The 38-year-old’s lawyers claimed they had not received full disclosure of evidence against their client, forcing the hearing to be pushed to June.
Brazeau has pleaded not guilty to the charges, and on Friday afternoon made his first direct public comment on the allegations, tweeting, “I will fight these charges against me to prove my innocence. I shall return!”
If history is any indication, the smart money is on the charges knocking Brazeau out in the third round. (pause) OK, sometimes they’re just too easy.

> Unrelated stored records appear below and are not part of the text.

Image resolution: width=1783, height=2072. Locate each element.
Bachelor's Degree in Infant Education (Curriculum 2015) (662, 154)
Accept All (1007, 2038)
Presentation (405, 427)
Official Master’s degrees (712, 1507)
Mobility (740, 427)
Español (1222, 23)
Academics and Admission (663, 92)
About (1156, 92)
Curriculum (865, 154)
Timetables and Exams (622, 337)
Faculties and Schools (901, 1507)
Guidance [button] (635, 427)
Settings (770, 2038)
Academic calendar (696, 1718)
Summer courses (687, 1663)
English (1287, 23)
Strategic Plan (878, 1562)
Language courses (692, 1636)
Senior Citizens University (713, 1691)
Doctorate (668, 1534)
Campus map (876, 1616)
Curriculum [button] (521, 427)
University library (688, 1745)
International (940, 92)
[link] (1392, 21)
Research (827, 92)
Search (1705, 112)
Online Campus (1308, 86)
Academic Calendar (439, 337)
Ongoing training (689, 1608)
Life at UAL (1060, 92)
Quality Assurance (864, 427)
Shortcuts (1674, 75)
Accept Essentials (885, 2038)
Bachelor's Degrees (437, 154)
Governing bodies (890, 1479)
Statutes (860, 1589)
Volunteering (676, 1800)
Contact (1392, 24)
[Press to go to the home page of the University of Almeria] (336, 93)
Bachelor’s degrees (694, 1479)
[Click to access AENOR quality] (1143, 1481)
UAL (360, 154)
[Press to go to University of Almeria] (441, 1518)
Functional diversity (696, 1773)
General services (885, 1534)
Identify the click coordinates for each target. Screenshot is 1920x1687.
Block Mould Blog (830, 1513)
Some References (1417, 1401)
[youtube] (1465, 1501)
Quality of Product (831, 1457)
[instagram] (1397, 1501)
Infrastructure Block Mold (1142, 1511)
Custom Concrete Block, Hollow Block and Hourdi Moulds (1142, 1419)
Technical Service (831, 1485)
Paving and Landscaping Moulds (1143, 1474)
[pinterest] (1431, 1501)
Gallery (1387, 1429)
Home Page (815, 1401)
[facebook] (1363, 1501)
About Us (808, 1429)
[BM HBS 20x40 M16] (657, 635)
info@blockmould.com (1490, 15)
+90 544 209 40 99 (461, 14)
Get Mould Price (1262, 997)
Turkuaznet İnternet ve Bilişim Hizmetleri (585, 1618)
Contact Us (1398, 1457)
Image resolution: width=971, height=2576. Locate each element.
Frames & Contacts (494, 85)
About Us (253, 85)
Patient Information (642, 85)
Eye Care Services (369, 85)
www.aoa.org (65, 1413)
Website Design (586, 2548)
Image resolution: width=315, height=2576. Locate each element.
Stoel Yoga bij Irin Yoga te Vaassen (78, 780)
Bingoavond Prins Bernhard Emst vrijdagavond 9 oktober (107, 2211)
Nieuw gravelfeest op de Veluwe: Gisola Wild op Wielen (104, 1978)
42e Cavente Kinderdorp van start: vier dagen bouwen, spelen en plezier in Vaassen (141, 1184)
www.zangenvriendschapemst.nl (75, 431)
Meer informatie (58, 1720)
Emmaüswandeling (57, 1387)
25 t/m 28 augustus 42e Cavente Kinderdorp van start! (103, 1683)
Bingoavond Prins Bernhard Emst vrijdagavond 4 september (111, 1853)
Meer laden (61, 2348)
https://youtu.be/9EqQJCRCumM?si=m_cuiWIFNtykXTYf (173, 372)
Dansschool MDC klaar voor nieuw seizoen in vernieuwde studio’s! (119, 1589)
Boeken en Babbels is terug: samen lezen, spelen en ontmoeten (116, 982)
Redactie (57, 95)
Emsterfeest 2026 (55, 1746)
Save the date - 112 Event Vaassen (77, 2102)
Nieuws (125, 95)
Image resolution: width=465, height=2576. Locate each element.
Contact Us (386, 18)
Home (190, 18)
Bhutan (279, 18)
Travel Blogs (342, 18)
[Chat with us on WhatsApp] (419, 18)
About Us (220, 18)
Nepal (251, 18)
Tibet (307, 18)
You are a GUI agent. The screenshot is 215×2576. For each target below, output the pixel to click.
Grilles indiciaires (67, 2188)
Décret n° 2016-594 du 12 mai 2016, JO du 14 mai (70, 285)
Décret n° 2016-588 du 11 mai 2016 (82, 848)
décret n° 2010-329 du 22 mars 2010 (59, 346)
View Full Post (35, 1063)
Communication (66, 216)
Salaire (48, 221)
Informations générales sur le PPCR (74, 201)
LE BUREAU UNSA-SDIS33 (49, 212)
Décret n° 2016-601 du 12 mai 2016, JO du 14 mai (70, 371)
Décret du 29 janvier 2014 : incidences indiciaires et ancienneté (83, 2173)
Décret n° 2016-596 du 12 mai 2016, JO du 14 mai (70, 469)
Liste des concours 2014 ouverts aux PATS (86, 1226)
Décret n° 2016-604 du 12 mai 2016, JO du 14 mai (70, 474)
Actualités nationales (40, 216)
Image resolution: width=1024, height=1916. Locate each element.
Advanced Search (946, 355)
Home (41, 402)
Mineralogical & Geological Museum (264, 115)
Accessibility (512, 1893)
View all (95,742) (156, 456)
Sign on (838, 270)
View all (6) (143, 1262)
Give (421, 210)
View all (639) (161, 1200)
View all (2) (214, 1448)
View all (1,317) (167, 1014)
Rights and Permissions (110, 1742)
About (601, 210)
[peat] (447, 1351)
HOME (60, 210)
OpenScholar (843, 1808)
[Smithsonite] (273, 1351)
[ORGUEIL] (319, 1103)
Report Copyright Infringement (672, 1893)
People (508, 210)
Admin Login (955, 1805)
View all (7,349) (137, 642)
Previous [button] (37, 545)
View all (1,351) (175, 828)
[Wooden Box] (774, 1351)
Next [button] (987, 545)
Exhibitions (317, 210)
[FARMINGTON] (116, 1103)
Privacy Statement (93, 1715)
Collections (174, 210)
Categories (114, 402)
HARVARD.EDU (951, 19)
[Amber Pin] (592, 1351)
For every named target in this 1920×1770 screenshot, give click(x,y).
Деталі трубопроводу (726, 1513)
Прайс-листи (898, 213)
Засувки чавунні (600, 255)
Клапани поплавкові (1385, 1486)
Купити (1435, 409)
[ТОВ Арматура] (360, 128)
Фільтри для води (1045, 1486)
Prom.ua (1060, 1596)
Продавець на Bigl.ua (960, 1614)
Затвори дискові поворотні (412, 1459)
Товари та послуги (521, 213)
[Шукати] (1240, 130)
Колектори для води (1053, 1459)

But on a semi-serious note, we’re now coming up on the one-year anniversary of the much hyped fight between “Senator Soldier” and “the Shiny Pony”. I remember rolling my eyes at the metaphor overdrive that followed Trudeau’s upset victory – how it was a brilliant political calculation, how this showed his true grit. I know in politics a dropped football can become more than a dropped football, but the whole thing seemed too gimmicky to assign a greater meaning to it.
A year later, it’s impossible to look back and not be somewhat taken aback at just how dramatically the respective career paths of the two combatants have diverged. I didn’t think it was possible for one man to embroil himself in as many controversies in so short a time frame as Brazeau has – there was the sexist slur on Twitter, his abysmal attendance record, the residence audit, the Teresa Spence taunting, and finally domestic violence charges that saw him booted from the Tory Caucus. I know he wasn’t exactly a rising political star before the fight, but to see him pummeled to the mat time and time again over the past year has been shocking.
In the other corner, Justin Trudeau was already a rising star, but in March 2012 no one expected him to run for LPC leader and, if you floated his name as a candidate, many would have dismissed him outright. For all the talk we hear these days of his “inevitability”, you could have found more than a few Liberals willing to place money against Justin a year ago.
In the alternate Fringe universe where Patrick Brazeau knocks out Justin Trudeau, prompting squeals of delight from Ezra Levant, Brazeau probably still disgraces himself and Trudeau probably still becomes the next Liberal leader.
But the entire story certainly makes you wonder about how political metaphors can come alive and take on a life of their own.